→ Try it
Please set down, exactly as written, the line containing "How do I perform: Select step 1 元方入力 circle?" and every line after it through the end of the records.

→ Extracted information
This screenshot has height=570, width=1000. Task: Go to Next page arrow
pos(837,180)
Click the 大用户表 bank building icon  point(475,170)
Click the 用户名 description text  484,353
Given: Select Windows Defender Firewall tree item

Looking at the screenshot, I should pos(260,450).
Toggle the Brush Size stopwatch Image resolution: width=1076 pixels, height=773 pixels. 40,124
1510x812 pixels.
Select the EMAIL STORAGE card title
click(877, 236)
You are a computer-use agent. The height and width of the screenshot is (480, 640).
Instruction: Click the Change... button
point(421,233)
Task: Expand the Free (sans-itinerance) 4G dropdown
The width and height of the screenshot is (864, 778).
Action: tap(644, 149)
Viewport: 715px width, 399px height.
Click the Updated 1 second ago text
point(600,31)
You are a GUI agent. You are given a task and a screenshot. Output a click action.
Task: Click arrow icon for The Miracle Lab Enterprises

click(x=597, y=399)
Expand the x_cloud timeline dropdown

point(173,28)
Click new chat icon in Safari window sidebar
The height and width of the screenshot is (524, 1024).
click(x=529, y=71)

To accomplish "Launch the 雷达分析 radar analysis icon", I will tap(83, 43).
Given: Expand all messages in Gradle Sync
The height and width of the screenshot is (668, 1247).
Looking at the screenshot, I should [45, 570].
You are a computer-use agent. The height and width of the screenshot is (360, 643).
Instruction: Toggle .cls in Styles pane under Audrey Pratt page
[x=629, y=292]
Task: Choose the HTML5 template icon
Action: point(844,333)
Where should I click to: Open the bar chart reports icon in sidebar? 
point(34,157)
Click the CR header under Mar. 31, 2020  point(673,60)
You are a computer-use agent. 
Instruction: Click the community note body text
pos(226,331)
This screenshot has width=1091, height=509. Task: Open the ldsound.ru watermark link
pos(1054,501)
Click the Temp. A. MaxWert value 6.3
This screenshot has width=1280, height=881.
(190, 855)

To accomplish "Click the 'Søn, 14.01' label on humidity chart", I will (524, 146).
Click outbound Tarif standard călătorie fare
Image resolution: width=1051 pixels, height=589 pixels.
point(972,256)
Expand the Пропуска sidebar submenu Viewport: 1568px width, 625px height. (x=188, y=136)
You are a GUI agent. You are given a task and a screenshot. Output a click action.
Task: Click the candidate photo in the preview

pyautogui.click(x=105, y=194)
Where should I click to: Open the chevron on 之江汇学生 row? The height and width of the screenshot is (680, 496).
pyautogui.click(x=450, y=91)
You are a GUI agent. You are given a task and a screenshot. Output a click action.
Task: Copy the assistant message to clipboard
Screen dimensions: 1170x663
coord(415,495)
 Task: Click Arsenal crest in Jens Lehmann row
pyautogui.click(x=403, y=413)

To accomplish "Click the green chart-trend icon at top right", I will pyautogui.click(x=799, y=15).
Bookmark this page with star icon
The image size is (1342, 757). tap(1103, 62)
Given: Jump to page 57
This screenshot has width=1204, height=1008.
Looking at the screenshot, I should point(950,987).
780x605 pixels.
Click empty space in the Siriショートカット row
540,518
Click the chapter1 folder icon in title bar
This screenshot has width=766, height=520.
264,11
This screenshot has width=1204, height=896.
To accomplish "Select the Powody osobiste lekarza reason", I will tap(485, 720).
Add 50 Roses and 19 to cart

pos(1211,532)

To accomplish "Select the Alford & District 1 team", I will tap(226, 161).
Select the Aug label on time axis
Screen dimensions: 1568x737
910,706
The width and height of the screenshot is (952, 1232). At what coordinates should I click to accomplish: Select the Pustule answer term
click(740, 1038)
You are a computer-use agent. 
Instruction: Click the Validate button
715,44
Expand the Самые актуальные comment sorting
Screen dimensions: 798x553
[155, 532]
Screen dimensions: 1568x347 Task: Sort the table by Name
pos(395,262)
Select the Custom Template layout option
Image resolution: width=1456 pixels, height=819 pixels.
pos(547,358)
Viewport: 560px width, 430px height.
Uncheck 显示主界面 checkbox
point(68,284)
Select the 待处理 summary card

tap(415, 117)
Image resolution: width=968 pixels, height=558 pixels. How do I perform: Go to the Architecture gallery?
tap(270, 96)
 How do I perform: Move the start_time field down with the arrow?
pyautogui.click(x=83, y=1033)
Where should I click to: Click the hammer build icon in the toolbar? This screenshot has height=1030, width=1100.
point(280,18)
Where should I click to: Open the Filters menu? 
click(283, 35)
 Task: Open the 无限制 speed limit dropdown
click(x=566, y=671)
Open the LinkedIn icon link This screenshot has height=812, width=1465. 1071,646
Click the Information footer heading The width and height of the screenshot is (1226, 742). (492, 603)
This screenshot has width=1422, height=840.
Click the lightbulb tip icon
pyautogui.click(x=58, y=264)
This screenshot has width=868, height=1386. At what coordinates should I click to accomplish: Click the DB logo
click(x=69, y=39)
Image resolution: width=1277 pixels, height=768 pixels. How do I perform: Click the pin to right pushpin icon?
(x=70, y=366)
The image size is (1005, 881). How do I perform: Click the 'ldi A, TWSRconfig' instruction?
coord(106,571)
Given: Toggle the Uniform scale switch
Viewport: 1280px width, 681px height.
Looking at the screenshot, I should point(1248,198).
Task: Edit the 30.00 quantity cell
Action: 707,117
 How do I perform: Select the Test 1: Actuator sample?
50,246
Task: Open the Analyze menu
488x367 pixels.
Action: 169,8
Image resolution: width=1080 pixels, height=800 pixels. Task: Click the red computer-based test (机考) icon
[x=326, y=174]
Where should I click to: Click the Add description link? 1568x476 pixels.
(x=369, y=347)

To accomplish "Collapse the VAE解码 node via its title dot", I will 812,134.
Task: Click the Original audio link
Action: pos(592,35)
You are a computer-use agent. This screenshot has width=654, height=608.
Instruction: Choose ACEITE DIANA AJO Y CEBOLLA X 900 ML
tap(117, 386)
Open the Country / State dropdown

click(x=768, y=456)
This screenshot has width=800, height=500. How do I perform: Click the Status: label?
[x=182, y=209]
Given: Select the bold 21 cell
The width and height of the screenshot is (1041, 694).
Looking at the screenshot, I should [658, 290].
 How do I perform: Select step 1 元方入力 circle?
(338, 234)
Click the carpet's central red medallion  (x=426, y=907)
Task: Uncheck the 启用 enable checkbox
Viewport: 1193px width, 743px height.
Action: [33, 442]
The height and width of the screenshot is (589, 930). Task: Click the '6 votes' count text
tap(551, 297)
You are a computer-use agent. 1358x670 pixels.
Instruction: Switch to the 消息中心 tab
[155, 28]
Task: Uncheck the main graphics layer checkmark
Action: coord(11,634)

→ Response for this exercise
 How do I perform: Select step 1 元方入力 circle?
(338, 234)
Click the carpet's central red medallion  (x=426, y=907)
Task: Uncheck the 启用 enable checkbox
Viewport: 1193px width, 743px height.
Action: [33, 442]
The height and width of the screenshot is (589, 930). Task: Click the '6 votes' count text
tap(551, 297)
You are a computer-use agent. 1358x670 pixels.
Instruction: Switch to the 消息中心 tab
[155, 28]
Task: Uncheck the main graphics layer checkmark
Action: coord(11,634)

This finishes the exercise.